Так, может, наконец, оно, это затишье, похоже на само это четверостишие Пастернака? —

 

                                        Торжественное затишье,

                                        Оправленное в резьбу,

                                        Похоже на четверостишье

                                        О спящей царевне в гробу.

 

Здесь происходит замедление ритма за счет многосложных слов, возникает цезура, ритмическая пауза, благодаря которой размывается амфибрахий, ударение на втором слоге в трехсложнике скрадывается, пространство безударных гласных удлиняется. Мы не слышим ударных «е» (к чему обязывал бы амфибрахий) в конце слов «торжественное» и «оправленное», а также в начале слова «четверостишье». Интонационно замедленный трехстопный амфи­брахий, дающий не спеша перевести дыхание на мужской рифме, со скрадывающимся ударением в первой, второй и третьей строках и растягивающий гласные естественным образом за счет длинноты пятисложных слов («торжественное», «оправленное», «четверостишье»), а также глухо свистяще-шипяще-шелестящие ж-щ-з-х-ж-ч-сти-ш-сп-щ-ц, словно сами «утишают» чувства, баюкают и гармонизируют их, вводя в иные, сверхприродные области, где преображается мир и становится «торжественно и чудно». Гроб царевны явно «не качается», как у Пушкина в хореическом «гроб качается хрустальный». Нет, у Пастернака царевна спит неподвижно.

Фермата: водворилось «белое мертвое царство», достоверность которого подтверждено словесно-мелодически.

Это можно сравнить с кинематографическим приемом, который называется «рапид»: с его помощью в кинофильмах достигается эффект «поэтического» — замедления движения в кадре за счет ускоренной съемки.
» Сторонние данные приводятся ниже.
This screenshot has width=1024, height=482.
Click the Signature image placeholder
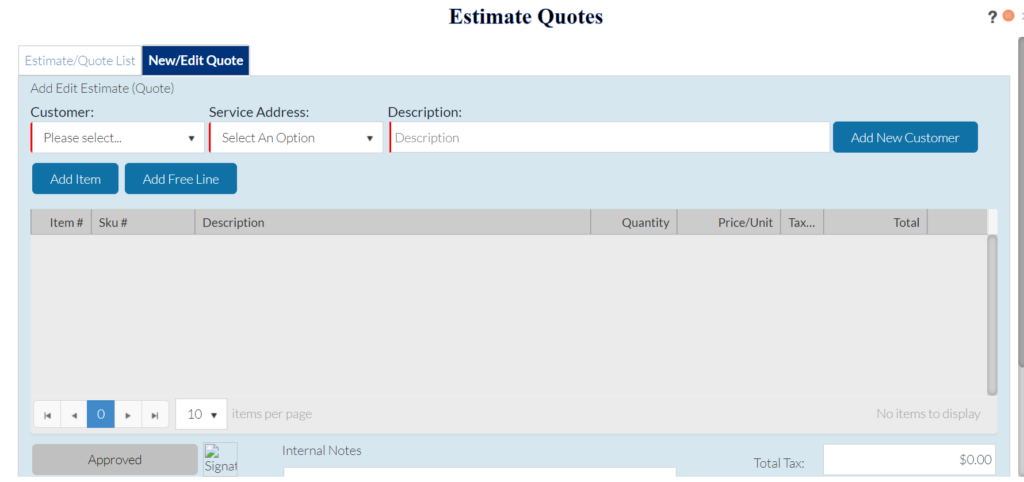pos(220,459)
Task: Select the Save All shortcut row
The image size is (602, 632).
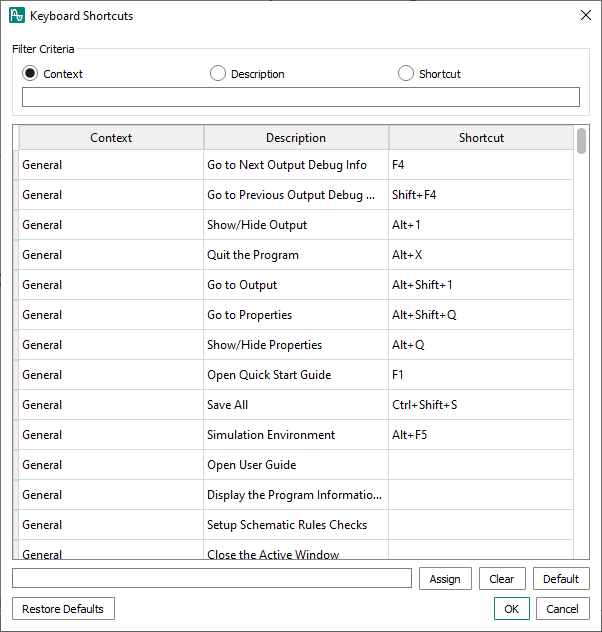Action: [296, 405]
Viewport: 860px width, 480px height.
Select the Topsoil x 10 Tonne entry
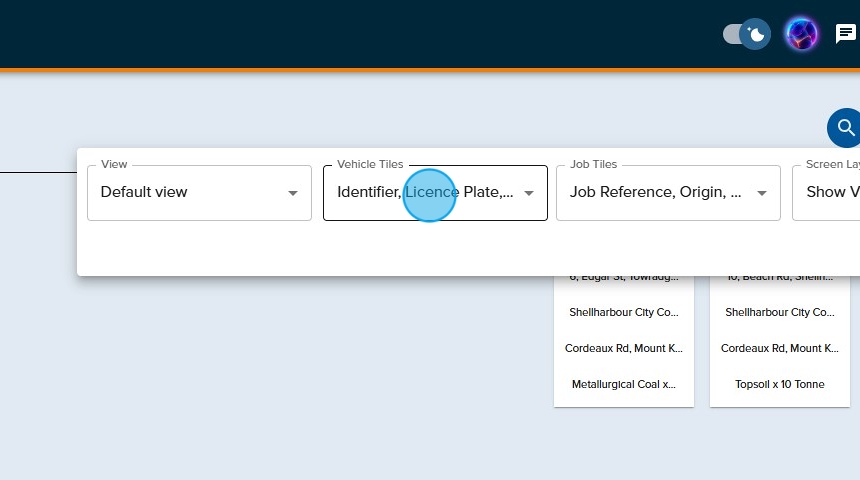tap(780, 384)
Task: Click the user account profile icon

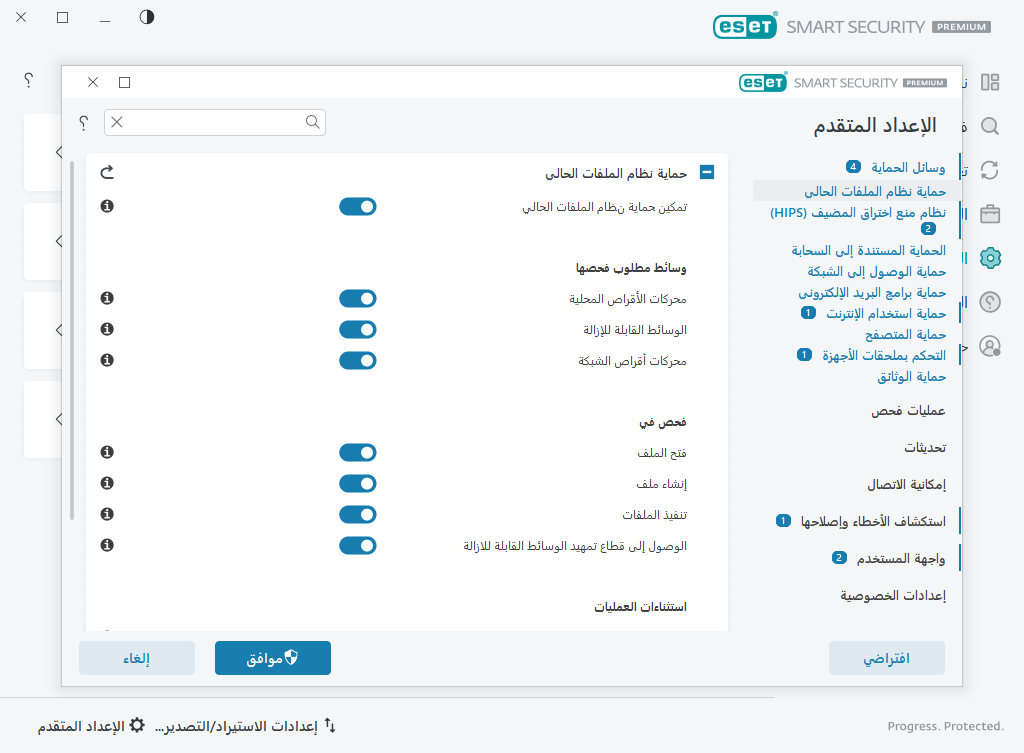Action: pos(990,346)
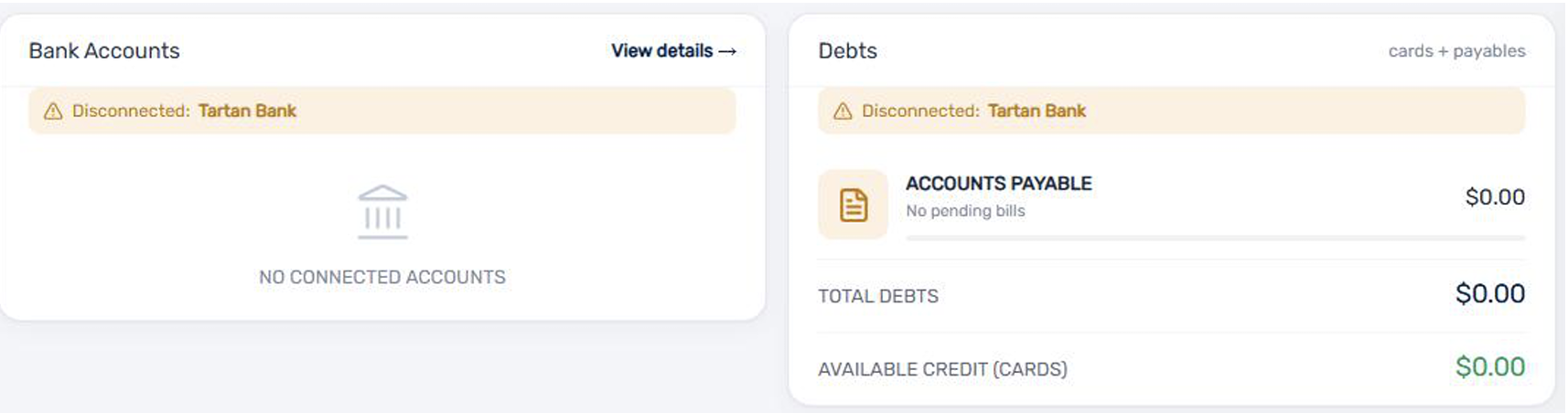Click the Accounts Payable document icon

[x=853, y=205]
На практике рапида В.И. Пудовкин строил свою теорию «цейтлупы», искал кинематографическое «время крупным планом», которое, как он писал, «изменяет действительные временные отношения», «быстрее приближает к себе далекое и задерживает быстрое». Вот и здесь, в стихотворении Пастернака, уже не время, не Хронос, а Кайрос, торжественный и величественный.

Торжественное затишье на наших глазах само разворачивается и порождает четверостишье, лепит своего словесного близнеца, смысловой рисунок соединяется с интонационным, содержание становится формой, а реальность сливается со своим образцом. Произошло совпадение поэзии и поэтики: именно на само это родившееся на наших глазах четверостишье и похоже «торжественное затишье, оправленное в резьбу». Это можно назвать метафоризацией внутреннего через внешнее: преображение декорации в оформление человеческой души. «Все, что видится вовне — возникает изнутри».

Это и называется чудом, на которое невозможно не произнести: «Благодарствуй! Ты больше, чем просят, даешь».

 

 

 1 A propos и кстати — у самого Верлена не совсем эта мысль:

Да будет твой стих всегда хорошей авантюрой (приключением),

Раскиданной (развеянной) порывистым ветром с утра,

Который приятно пахнет мятой и тимьяном…

Все прочее — литература».

О, эти французы! Все бы им — авантюры и запахи, запахи — мята, тимьян! — О.Н.